When the pH of the preliminary slurry was adjusted, the pH was adjusted to 10.5 with TMAH, TEAH, or TPAH as shown in Table 2, and the final pH of the slurry was adjusted to 7.8 with nitric acid or sulfuric acid to polish the aluminum-deposited wafer. Except that, the slurry was prepared in the same manner as in Example 1 and the polishing performance was evaluated. The results are shown in Table 2 below.

sample pH regulator Thickest part Thinnest part (I) Difference (ga-b) One TMAH / Nitrate 6,724 yen 6,307 yen 417 yen 2 TEAH / nitric acid 6,681 yen 6,345 yen 336 yen 3 TPAH / Nitrate 6,907 yen 6,787 yen 120Å 4 TMAH / sulfuric acid 6,715 yen 6,333 yen 382Å 5 TEAH / Sulfuric Acid 6,674 yen 6,304 yen 370 yen 6 TPAH / Sulfate 6,783 yen 6,614 yen 169 yen

Comparative Example 1

A slurry was prepared in the same manner as in Example 1 except that potassium hydroxide and aqueous ammonia were used instead of TMAH, TEAH, and TPAH in adjusting the pH of the preliminary slurry, and the polishing performance was evaluated. The results are shown in Table 3 below.

sample pH regulator Thickest part Thinnest part (I) Difference (ga-b) One Potassium Hydroxide / Nitrate 7,217 yen 6,428 yen 789 yen 2 Ammonia Water / Nitrate 7,310 yen 6,374 yen 936 yen

Comparative Example 2

A slurry was prepared in the same manner as in Example 2 except that potassium hydroxide and aqueous ammonia were used instead of TMAH, TEAH, and TPAH to adjust the pH of the preliminary slurry, and the polishing performance was evaluated. The results are shown in Table 4 below.

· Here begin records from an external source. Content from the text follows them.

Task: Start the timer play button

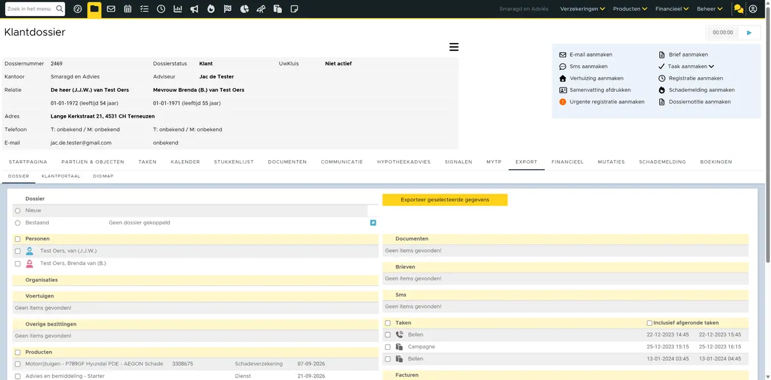Action: tap(749, 32)
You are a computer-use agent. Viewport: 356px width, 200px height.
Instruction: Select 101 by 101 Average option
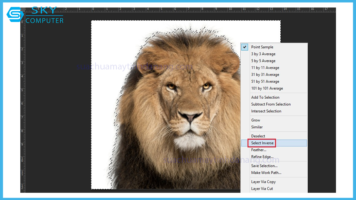click(267, 88)
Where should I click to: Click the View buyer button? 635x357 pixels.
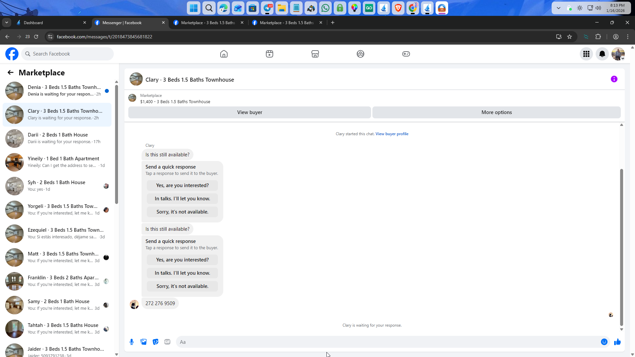249,112
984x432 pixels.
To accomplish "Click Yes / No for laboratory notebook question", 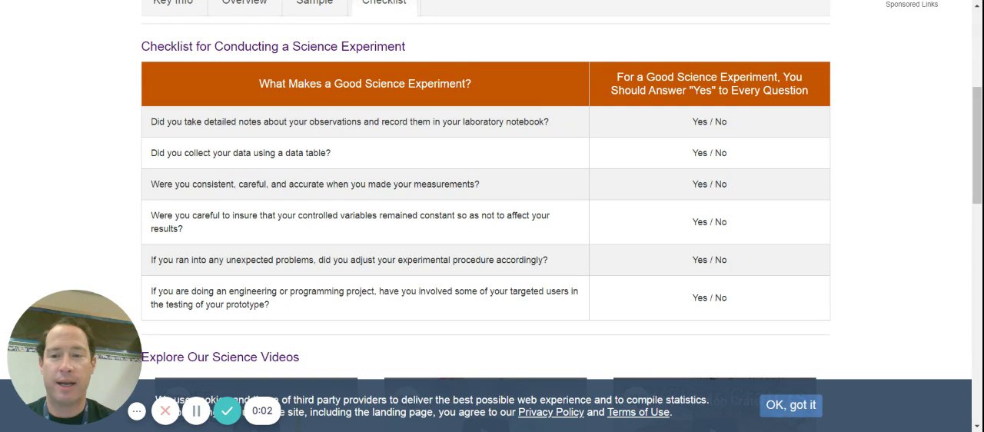I will coord(709,121).
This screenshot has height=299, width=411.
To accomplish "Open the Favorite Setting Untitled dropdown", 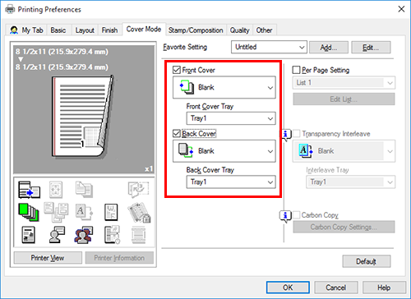I will (269, 47).
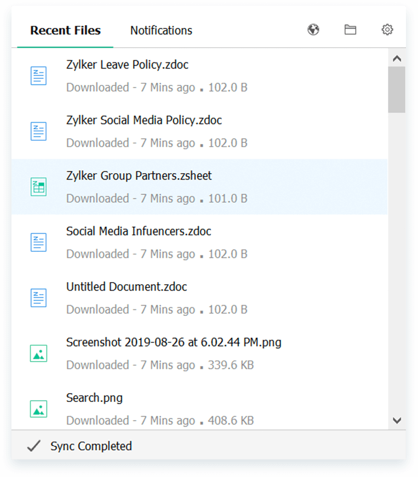418x477 pixels.
Task: Open Social Media Infuencers.zdoc file name
Action: [139, 231]
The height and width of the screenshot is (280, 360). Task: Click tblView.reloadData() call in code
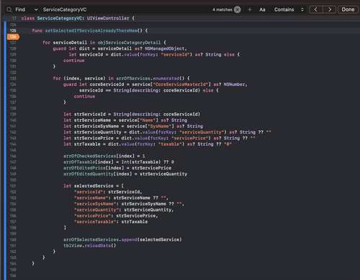tap(89, 245)
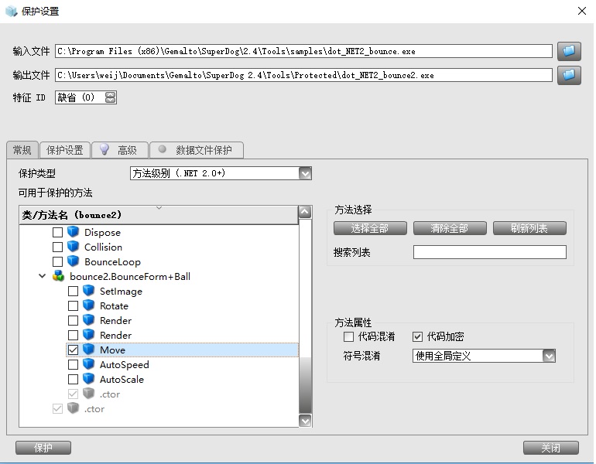Open the 保护类型 dropdown list
Viewport: 596px width, 464px height.
pos(305,173)
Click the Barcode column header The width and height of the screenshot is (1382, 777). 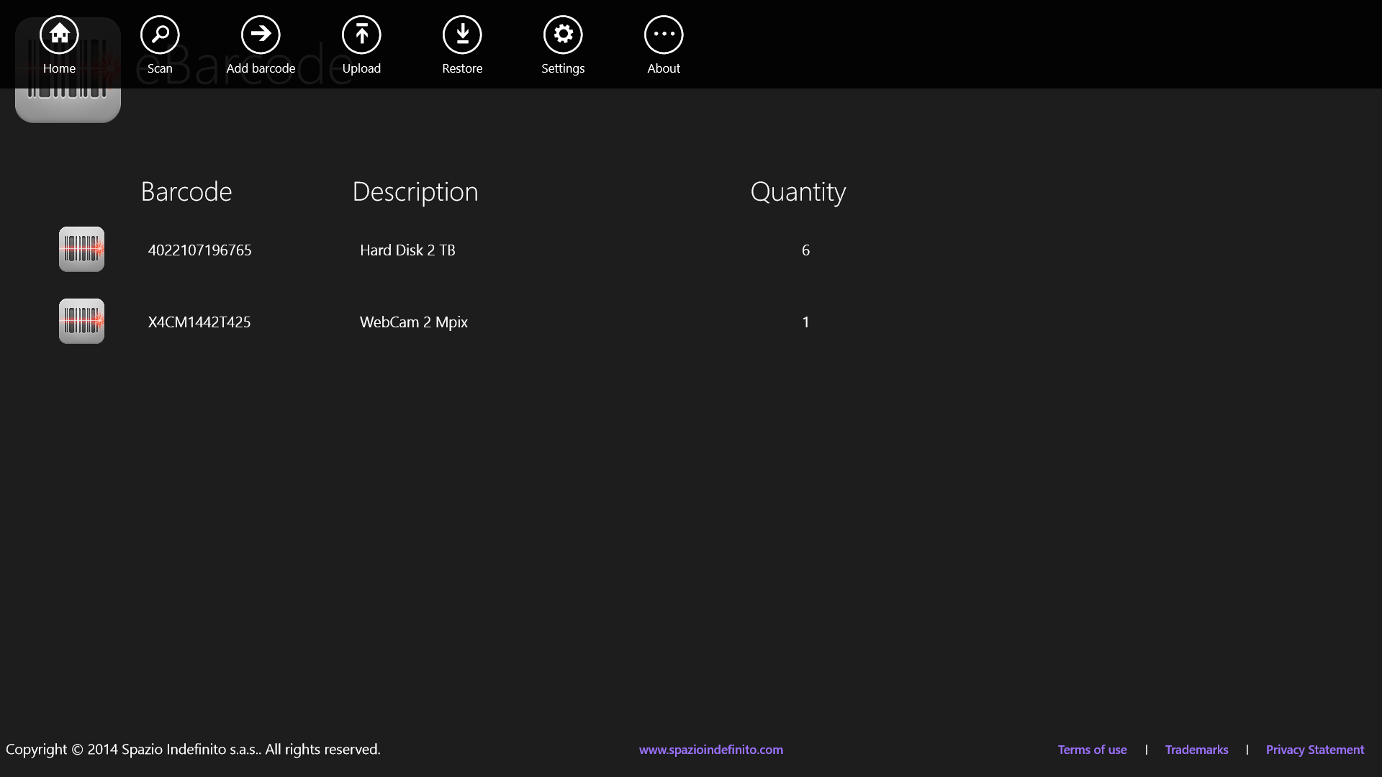186,192
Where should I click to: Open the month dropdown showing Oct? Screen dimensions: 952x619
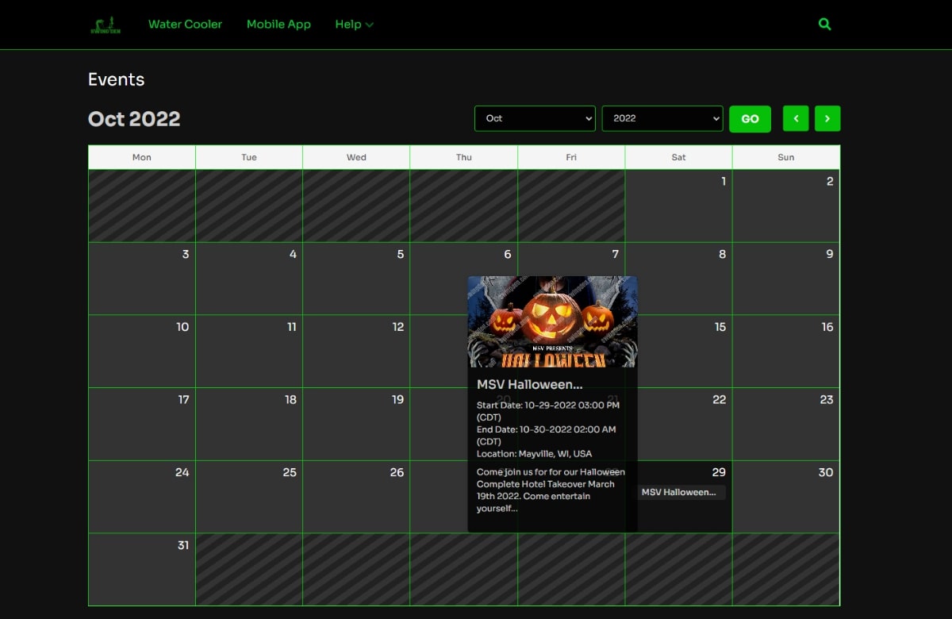tap(535, 118)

sample pH regulator Thickest part Thinnest part (I) Difference (ga-b) One Potassium Hydroxide / Nitrate 7,500 yen 6,834 yen 666 yen 2 Ammonia Water / Nitrate 7,321 yen 6,507 yen 814 yen

As described in detail above, when the polishing slurry composition of the present invention is used to prevent over-polishing of the edge portion of the wafer to secure a flat polished surface, it is expected that the yield of cells located at the edge portion of the wafer is improved.

Claims (7)

(a) 1 to 25% by weight fine powder of silica, alumina, ceria or zirconia; (b) 1 to 5 weight percent oxidizing agent; (c) 0.001 to 1 weight percent chelate complex; (d) 0.001-2% by weight glycol; (e) pH adjusters; And (f) ultrapure water as remaining amount; A slurry composition for polishing metal wires, comprising: a quaternary ammonium base and an acid are used together as the pH adjusting agent. The polishing slurry composition according to claim 1, comprising a pH adjusting agent in an amount such that the final pH of the slurry composition is 2 to 4, and used for polishing tungsten wiring. The polishing slurry composition according to claim 1, comprising a pH adjuster in an amount such that the final pH of the slurry composition is 4 to 10, and used for polishing aluminum wirings. The polishing slurry composition according to any one of claims 1 to 3, wherein the oxidizing agent is at least one selected from the group consisting of hydrogen peroxide, benzoyl peroxide, calcium peroxide, barium peroxide and sodium peroxide. The method of claim 1, wherein the chelate complex comprises iron-propylenediaminetetraacetic acid (PDTA-Fe), iron-ethylenediaminetetraacetic acid (EDTA-Fe) and magnesium-propylenediaminetetra. Polishing slurry composition, characterized in that one kind selected from the group consisting of acetic acid (PDTA-Mg). The polishing slurry composition according to any one of claims 1 to 3, wherein the glycol is at least one selected from the group consisting of monoethylene glycol, diethylene glycol, and triethylene glycol. The quaternary ammonium base of claim 1, wherein the quaternary ammonium base is selected from tetramethylammonium hydroxide (TMAH), tetraethylammonium hydroxide (TEAH) and tetrapropylammonium hydroxide (TPAH). Polishing slurry composition, characterized in that one selected from the group consisting of.